The way we update a submodule to a newer or specific version is to update the commit hash that the submodule points.
The Git submodule official document says, “Submodule repositories stay in a detached HEAD state pointing to a specific commit. Changing that commit simply involves checking out a different tag or commit then adding the change to the parent repository.”
The following is an example to update the submodule to commit hash 7735cf8460acd03f92e7c0529486c86ec83b2c0e
.
user:~/myproj$ cd commonlib
user:~/myproj/commonlib$ git pull
user:~/myproj/commonlib$ git checkout 7735cf8460acd03f92e7c0529486c86ec83b2c0e
Note: checking out '7735cf8460acd03f92e7c0529486c86ec83b2c0e'.
You are in 'detached HEAD' state. You can look around, make experimental
changes and commit them, and you can discard any commits you make in this
state without impacting any branches by performing another checkout.
If you want to create a new branch to retain commits you create, you may
do so (now or later) by using -b with the checkout command again. Example:
git checkout -b <new-branch-name>
HEAD is now at 7735cf8 Added greeting3 function.
user:~/myproj/commonlib$ cd ..
user:~/myproj$ git status
On branch master
Your branch is up to date with 'origin/master'.
Changes not staged for commit:
(use "git add <file>..." to update what will be committed)
(use "git checkout -- <file>..." to discard changes in working directory)
modified: commonlib (new commits)
no changes added to commit (use "git add" and/or "git commit -a")
user:~/myproj$ git commit -a -m "Update submodule, commonlib, to the newer one."
user:~/myproj$ git push
Setup Development Mode with Git Submodule
Development mode is the ability provided by setuptools, so it is no different than writing a setup.py for packaging a Python project. However, when one Python project has another Python project as a submodule in it and we want to install the submodule as development mode, we need to add the submodule to the main project’s requirements.txt file. For example, the requirements.txt of myproj
can be the following.
-e ./commonlib
Therefore, when we install the dependencies of myproj
, commonlib
will be installed as develop mode automatically.
Workflow
The situation that we need to work on both the main project and its dependent project at the same time happens when we work on a big project which contains several smaller projects. In this case, we usually work with others as a team. The recommended workflow for this situation breaks down into two stages: setup stage and working stage.
Setup Stage
This stage prepares the code and working environment.

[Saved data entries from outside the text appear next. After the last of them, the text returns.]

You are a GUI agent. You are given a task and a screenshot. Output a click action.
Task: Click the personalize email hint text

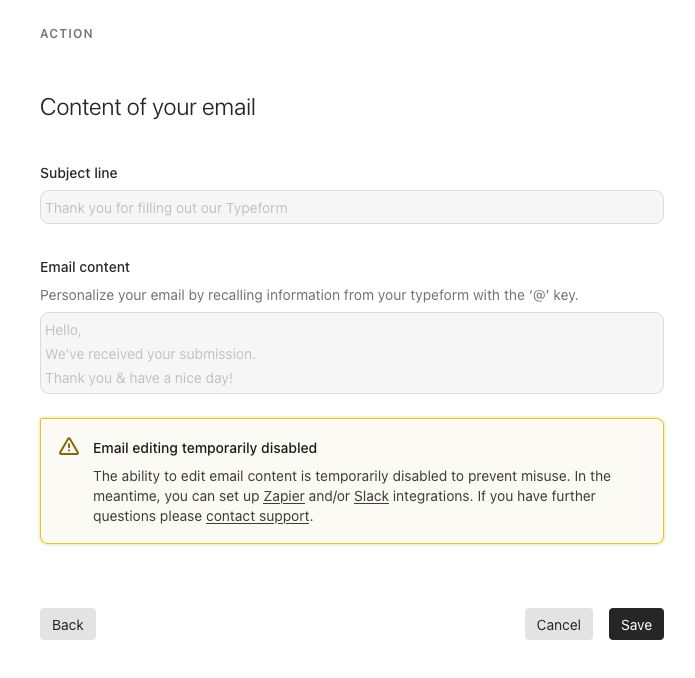(x=309, y=295)
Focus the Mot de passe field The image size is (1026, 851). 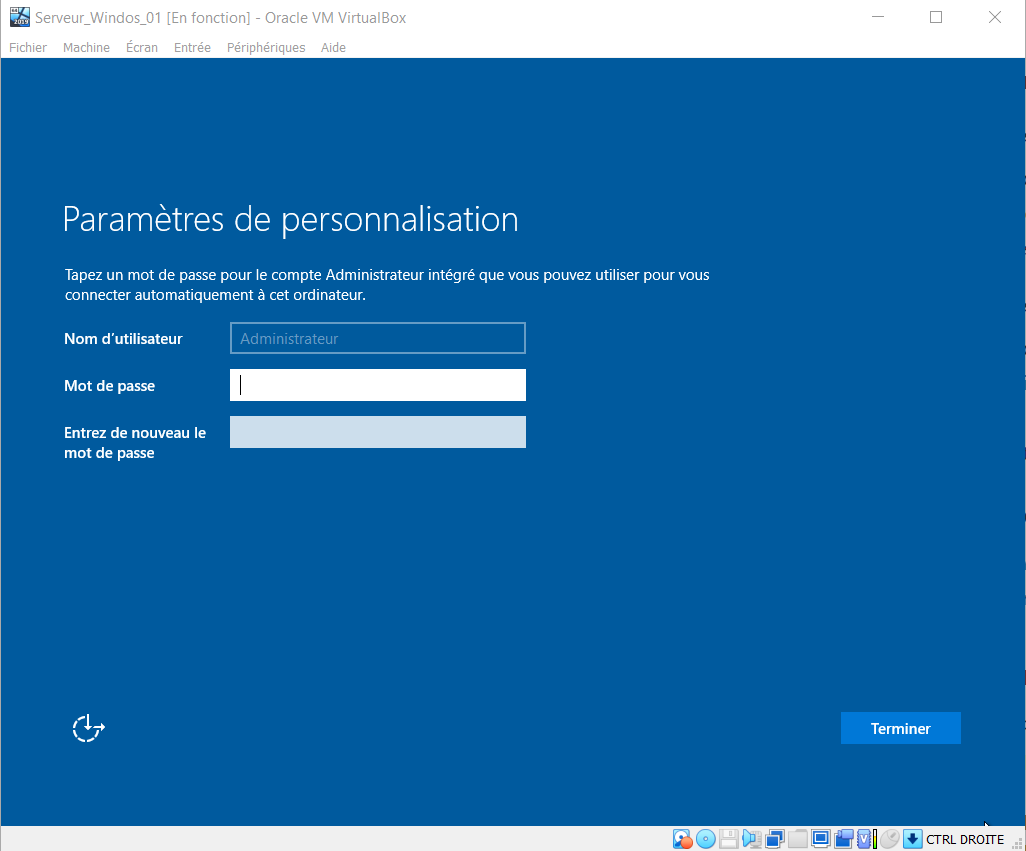tap(377, 385)
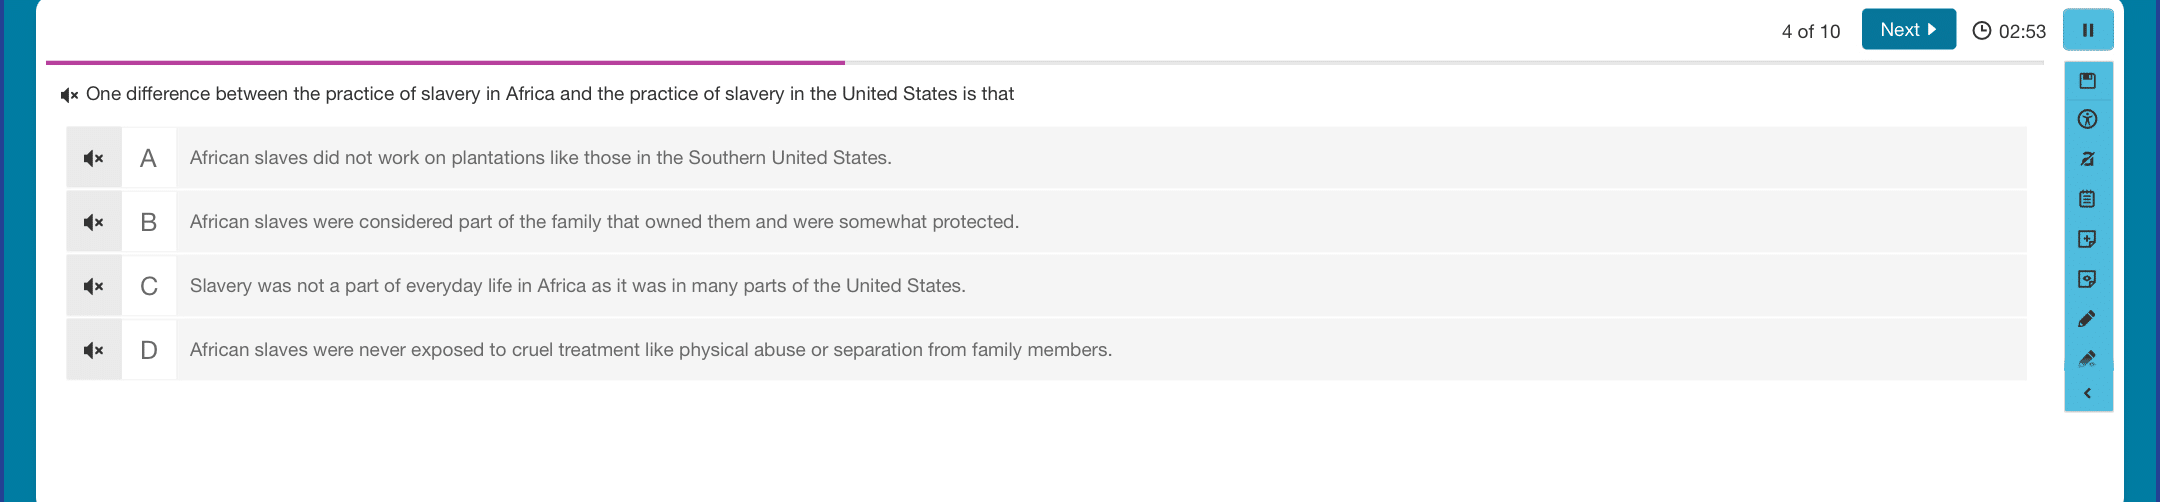This screenshot has width=2160, height=502.
Task: Add a new sticky note
Action: 2087,239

- Create a virtual environment
- Use
--recurse-submodules
to download the source code. --recurse-submodules
will download all the submodules.
$ git clone --recurse-submodules <URL_to_the_repository>
- Checkout the branch. Usually, when we work on a feature or fix a bug, we will create a branch for the work. We should avoid working to the master (or develop) branch directly. More info about this can be found at https://guides.github.com/introduction/flow/
$ git checkout <branch_name>
- Install the dependencies onto the virtual environment.

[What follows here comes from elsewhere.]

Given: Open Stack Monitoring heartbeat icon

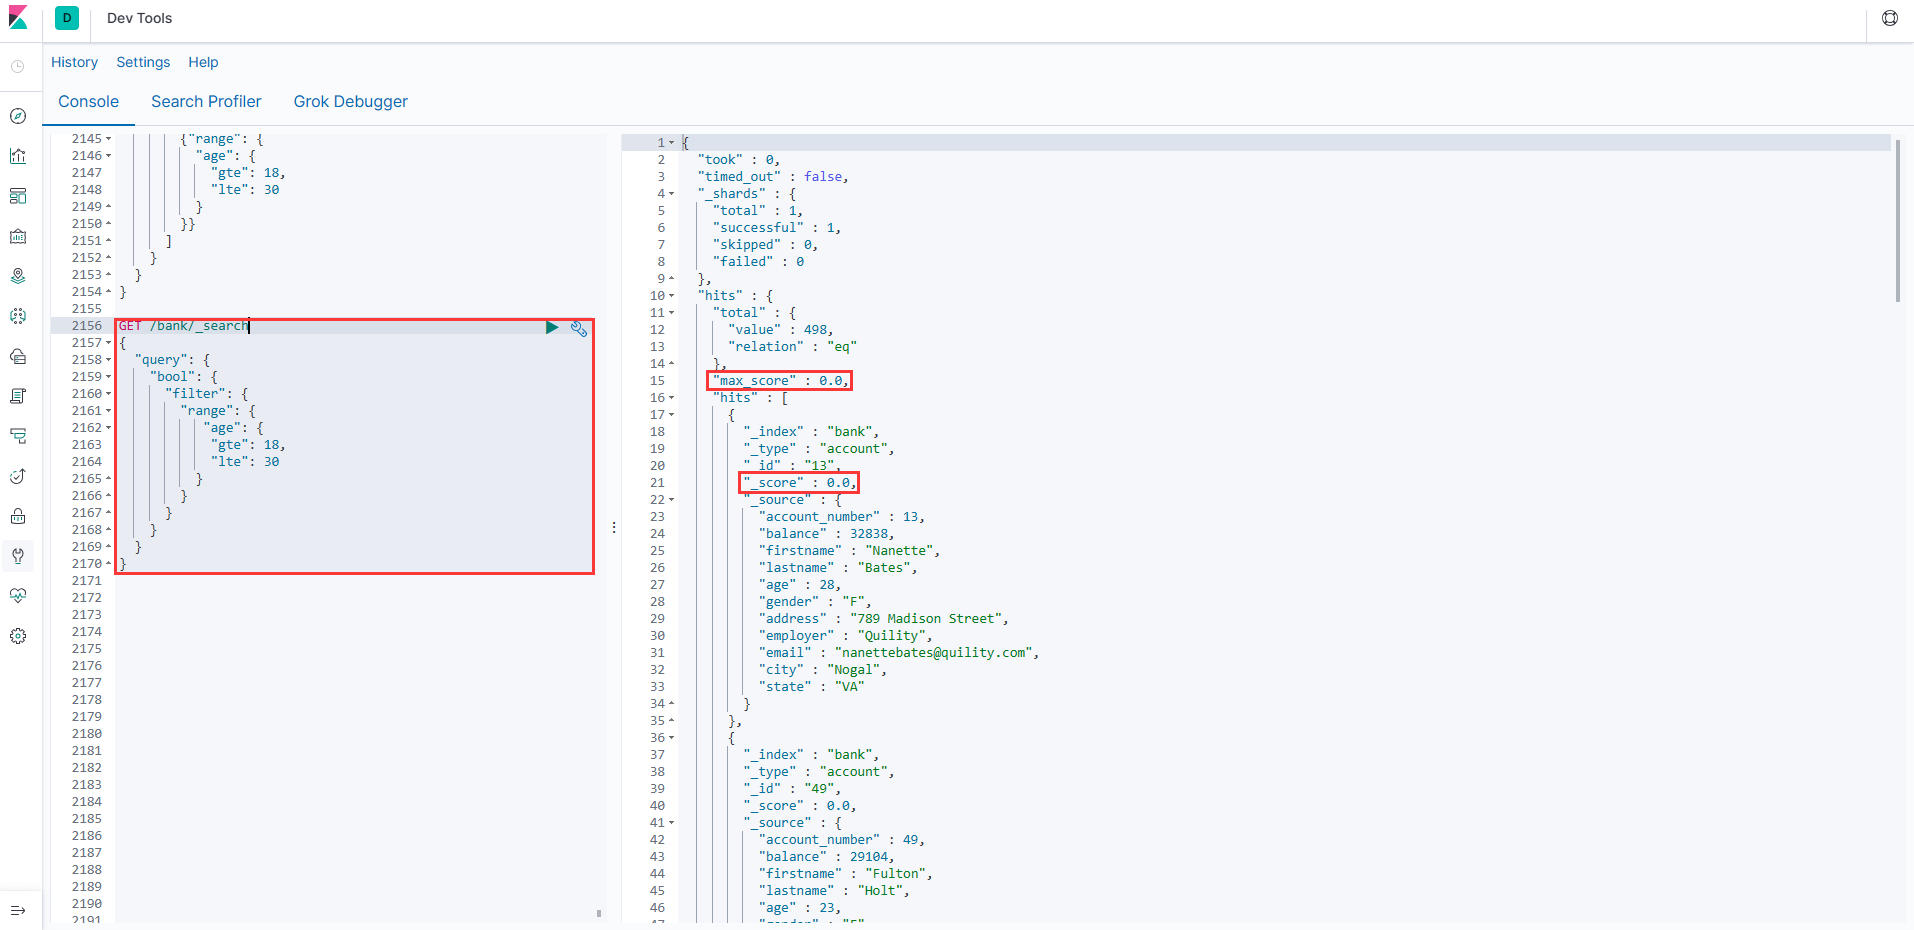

$ pip install -r requirements.txt
Working Stage
This stage indicates the time that we are working on our issue. Besides the code change, there are two cases we need to modify submodules.

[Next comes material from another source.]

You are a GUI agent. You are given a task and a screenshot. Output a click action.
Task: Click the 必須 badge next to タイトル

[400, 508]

Case 1: If we need to make some code change of a submodule:
- Create a branch of this change and create a Pull-Request (PR) for the submodule code change.
- After the PR gets approved and the branch is merged, update the submodule to the commit that the PR just merged.
Case 2: Someone updates a repository which is our submodule, and we want to update the submodule to the newer commit:
- Use
git pull
on the submodule folder to get the change. - Update the commit hash of the submodule to the one we want.
cd
to the main project and commit the change of the submodule
Conclusion
It is easy to make mistakes when we are working on multiple related projects at the same time. When we have to work under this situation, development mode and submodule provide an easy way to manage our projects. Using development mode and submodule maybe not straightforward in the beginning. But once we get familiar with using it, the combination of development mode and submodule not only prevents us from making mistakes, but also improves our productivity.